▸ What needs to be done
Below are the records; tally the lines that include "settings" and report only the total.

[Saved entries]
##############################

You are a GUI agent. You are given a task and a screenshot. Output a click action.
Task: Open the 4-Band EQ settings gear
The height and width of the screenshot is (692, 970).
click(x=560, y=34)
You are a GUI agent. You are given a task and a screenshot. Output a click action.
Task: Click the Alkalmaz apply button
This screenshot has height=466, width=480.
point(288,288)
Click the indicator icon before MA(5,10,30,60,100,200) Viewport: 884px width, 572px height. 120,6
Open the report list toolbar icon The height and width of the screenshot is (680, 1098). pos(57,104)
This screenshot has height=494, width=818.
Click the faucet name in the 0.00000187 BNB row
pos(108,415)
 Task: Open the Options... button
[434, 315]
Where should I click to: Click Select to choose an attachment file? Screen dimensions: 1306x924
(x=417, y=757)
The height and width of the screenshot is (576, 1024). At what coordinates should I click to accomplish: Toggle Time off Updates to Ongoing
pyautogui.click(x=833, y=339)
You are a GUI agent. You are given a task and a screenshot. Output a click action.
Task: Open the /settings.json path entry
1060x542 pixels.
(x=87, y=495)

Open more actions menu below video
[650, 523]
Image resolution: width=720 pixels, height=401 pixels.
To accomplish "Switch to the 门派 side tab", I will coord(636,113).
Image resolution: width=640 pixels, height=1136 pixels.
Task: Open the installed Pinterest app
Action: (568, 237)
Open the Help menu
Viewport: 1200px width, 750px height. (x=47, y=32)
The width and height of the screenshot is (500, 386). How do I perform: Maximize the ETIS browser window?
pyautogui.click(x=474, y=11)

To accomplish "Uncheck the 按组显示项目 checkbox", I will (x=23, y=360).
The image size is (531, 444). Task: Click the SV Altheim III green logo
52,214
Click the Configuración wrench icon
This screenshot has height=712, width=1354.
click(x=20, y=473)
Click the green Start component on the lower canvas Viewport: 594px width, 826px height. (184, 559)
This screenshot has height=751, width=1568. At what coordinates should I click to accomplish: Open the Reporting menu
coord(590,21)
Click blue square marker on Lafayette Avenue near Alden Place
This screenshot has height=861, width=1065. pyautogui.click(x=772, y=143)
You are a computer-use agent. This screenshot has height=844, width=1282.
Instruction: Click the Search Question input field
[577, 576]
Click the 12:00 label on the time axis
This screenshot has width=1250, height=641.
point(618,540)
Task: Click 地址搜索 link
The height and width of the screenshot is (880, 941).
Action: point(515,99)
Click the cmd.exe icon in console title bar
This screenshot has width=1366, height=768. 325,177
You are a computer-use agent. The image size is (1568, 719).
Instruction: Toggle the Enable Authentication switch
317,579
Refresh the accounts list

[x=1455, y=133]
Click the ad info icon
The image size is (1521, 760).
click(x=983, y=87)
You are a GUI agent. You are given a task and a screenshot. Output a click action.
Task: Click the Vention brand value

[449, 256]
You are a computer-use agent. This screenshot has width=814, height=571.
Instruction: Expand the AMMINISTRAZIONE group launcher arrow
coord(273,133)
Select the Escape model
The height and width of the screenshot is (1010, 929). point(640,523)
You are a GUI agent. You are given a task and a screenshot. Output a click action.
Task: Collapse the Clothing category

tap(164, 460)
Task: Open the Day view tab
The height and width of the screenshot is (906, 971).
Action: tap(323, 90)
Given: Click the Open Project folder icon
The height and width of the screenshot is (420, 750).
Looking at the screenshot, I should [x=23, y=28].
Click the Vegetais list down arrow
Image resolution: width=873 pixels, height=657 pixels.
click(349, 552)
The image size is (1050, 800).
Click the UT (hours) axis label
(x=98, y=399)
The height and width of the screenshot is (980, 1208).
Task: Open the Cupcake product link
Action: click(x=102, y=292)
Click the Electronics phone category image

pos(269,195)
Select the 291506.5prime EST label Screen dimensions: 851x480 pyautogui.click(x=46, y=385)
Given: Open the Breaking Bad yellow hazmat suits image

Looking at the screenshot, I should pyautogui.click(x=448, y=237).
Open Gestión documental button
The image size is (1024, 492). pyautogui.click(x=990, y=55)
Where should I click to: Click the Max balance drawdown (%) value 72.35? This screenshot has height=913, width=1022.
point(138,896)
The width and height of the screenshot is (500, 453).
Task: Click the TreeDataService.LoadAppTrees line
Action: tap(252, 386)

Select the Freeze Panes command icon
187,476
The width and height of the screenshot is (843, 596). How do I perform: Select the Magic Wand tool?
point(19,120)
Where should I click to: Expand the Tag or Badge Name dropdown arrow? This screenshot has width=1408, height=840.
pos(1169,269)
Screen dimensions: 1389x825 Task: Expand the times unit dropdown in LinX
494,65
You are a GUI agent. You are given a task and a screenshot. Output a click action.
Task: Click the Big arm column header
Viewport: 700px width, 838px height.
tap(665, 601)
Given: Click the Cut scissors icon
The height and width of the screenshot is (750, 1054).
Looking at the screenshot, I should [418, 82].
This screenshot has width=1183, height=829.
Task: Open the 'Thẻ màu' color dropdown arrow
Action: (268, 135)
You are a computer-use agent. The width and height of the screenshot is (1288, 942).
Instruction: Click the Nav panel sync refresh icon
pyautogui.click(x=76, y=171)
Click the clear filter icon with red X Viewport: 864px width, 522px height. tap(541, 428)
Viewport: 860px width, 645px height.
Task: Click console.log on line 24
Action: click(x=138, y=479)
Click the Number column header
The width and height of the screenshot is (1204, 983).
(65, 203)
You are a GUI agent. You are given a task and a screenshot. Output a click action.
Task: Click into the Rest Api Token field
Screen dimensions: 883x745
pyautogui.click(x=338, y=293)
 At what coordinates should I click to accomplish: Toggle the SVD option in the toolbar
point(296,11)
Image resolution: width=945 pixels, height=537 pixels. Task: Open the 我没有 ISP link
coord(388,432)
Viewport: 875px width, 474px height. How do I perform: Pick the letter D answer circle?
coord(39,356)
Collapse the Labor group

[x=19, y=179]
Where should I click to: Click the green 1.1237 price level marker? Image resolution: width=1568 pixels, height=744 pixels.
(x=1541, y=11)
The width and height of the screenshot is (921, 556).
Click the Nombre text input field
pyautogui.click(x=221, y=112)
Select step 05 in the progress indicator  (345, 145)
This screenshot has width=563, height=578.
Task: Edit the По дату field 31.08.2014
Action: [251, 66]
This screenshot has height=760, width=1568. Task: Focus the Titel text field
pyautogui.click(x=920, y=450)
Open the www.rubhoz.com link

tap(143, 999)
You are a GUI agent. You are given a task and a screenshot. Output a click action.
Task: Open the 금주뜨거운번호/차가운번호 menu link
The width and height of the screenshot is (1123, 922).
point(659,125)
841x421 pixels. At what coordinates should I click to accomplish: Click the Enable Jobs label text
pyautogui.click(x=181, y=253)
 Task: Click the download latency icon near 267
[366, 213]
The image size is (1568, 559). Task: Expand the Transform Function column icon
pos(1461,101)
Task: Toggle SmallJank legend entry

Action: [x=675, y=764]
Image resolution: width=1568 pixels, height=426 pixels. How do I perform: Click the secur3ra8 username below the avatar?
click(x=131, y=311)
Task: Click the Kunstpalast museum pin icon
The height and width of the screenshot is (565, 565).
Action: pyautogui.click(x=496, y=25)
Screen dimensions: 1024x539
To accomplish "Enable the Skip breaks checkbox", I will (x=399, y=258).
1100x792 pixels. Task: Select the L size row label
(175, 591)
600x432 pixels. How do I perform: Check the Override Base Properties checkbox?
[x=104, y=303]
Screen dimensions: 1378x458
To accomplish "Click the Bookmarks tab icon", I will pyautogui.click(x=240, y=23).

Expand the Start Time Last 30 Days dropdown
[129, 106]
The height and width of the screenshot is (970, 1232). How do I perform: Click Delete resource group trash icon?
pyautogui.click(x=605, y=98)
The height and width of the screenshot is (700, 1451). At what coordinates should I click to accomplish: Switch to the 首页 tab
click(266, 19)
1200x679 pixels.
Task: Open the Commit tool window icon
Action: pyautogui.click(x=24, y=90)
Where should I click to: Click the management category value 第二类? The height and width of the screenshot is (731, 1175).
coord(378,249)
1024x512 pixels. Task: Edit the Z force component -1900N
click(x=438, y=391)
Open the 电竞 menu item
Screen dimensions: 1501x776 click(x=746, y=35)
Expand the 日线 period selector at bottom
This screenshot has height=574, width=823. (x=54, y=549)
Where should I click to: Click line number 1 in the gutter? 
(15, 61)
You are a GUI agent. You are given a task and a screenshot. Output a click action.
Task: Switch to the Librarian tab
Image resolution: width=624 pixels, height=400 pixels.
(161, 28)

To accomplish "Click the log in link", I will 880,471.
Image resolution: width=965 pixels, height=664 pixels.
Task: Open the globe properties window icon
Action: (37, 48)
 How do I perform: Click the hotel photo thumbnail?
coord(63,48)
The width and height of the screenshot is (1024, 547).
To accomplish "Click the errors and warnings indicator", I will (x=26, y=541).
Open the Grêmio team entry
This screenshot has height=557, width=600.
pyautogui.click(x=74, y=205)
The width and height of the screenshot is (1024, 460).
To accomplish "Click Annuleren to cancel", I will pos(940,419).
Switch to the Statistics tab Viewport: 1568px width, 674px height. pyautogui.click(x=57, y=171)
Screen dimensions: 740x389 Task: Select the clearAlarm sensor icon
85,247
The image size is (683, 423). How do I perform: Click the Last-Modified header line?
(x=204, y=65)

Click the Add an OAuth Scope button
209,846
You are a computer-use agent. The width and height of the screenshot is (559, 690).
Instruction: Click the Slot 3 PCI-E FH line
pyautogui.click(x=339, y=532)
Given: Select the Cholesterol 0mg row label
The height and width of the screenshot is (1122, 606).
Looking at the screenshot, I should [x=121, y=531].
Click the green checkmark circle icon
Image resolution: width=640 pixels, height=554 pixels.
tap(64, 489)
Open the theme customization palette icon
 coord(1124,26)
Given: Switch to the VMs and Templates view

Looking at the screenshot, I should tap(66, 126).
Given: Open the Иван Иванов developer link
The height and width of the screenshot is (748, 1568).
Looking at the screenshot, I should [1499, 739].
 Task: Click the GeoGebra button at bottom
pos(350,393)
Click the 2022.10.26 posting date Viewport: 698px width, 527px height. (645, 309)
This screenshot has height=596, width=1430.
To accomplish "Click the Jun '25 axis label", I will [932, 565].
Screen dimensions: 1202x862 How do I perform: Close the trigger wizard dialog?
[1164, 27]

##############################

▸ Response to this exercise
2